» Problem to solve
With pictures left out, output exactly the lines from the line holding "The height and" through the end of the data, both included.

» Records for the task

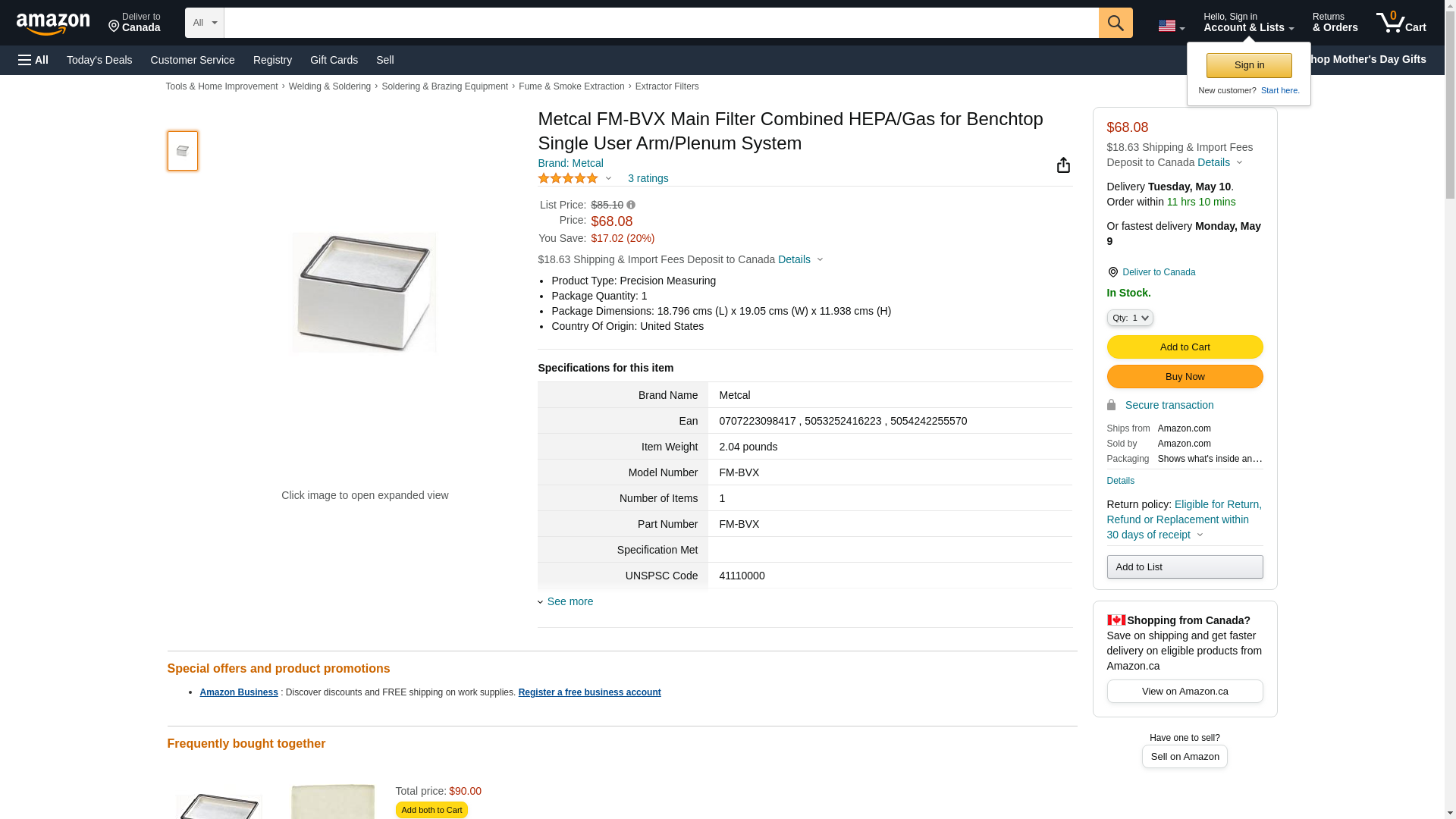The image size is (1456, 819).
Task: Select the product image thumbnail
Action: [183, 151]
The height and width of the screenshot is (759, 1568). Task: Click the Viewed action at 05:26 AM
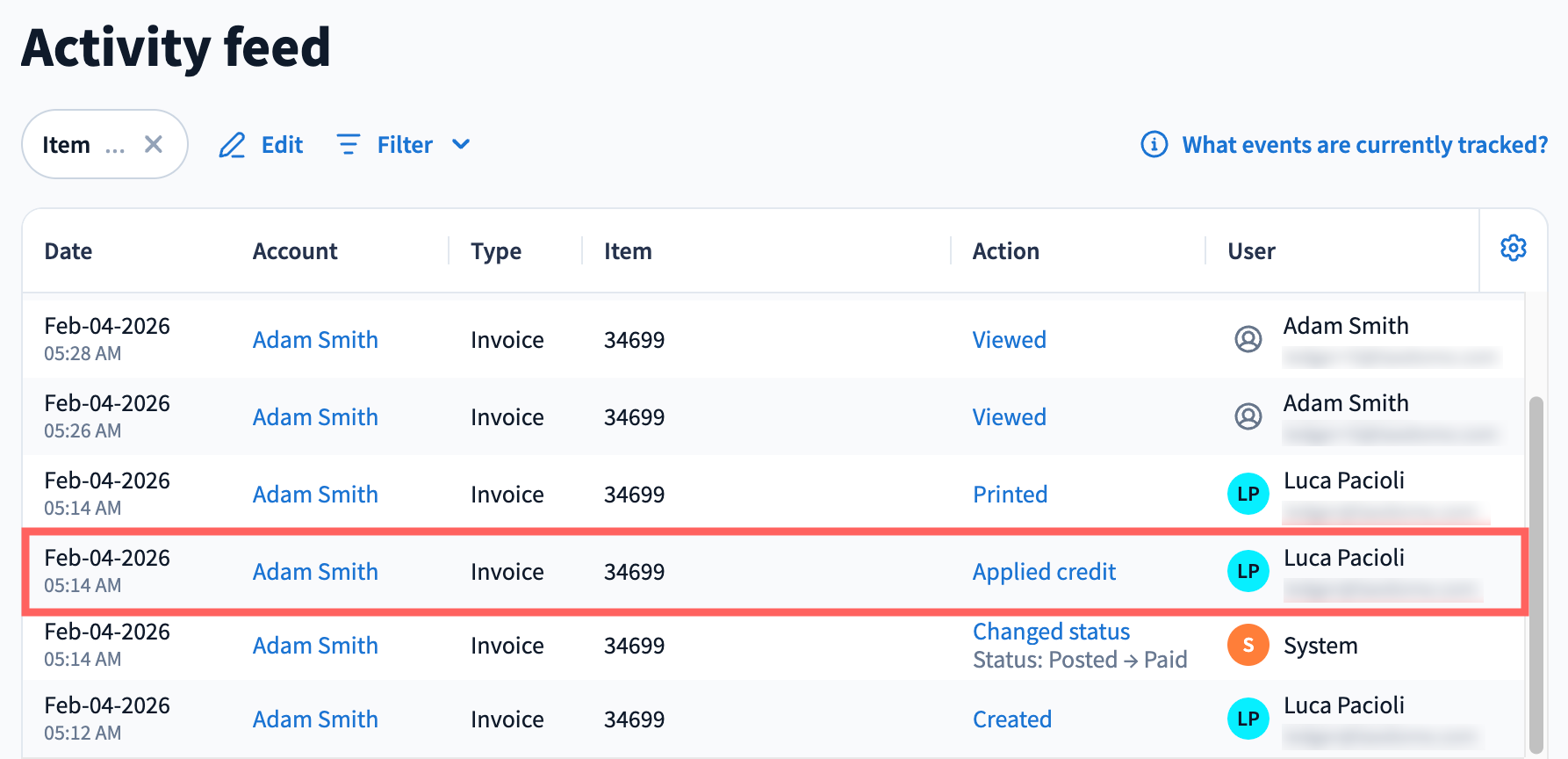[x=1009, y=417]
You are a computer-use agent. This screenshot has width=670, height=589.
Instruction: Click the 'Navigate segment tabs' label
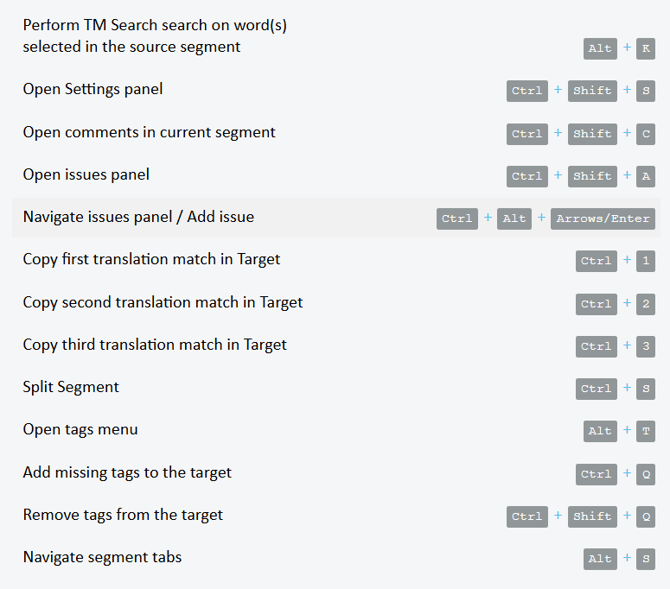pyautogui.click(x=102, y=557)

» Task response
The height and width of the screenshot is (759, 1568). Task: Click the Viewed action at 05:26 AM
[x=1009, y=417]
You are a computer-use agent. This screenshot has width=670, height=589.
Instruction: Click the 'Navigate segment tabs' label
pyautogui.click(x=102, y=557)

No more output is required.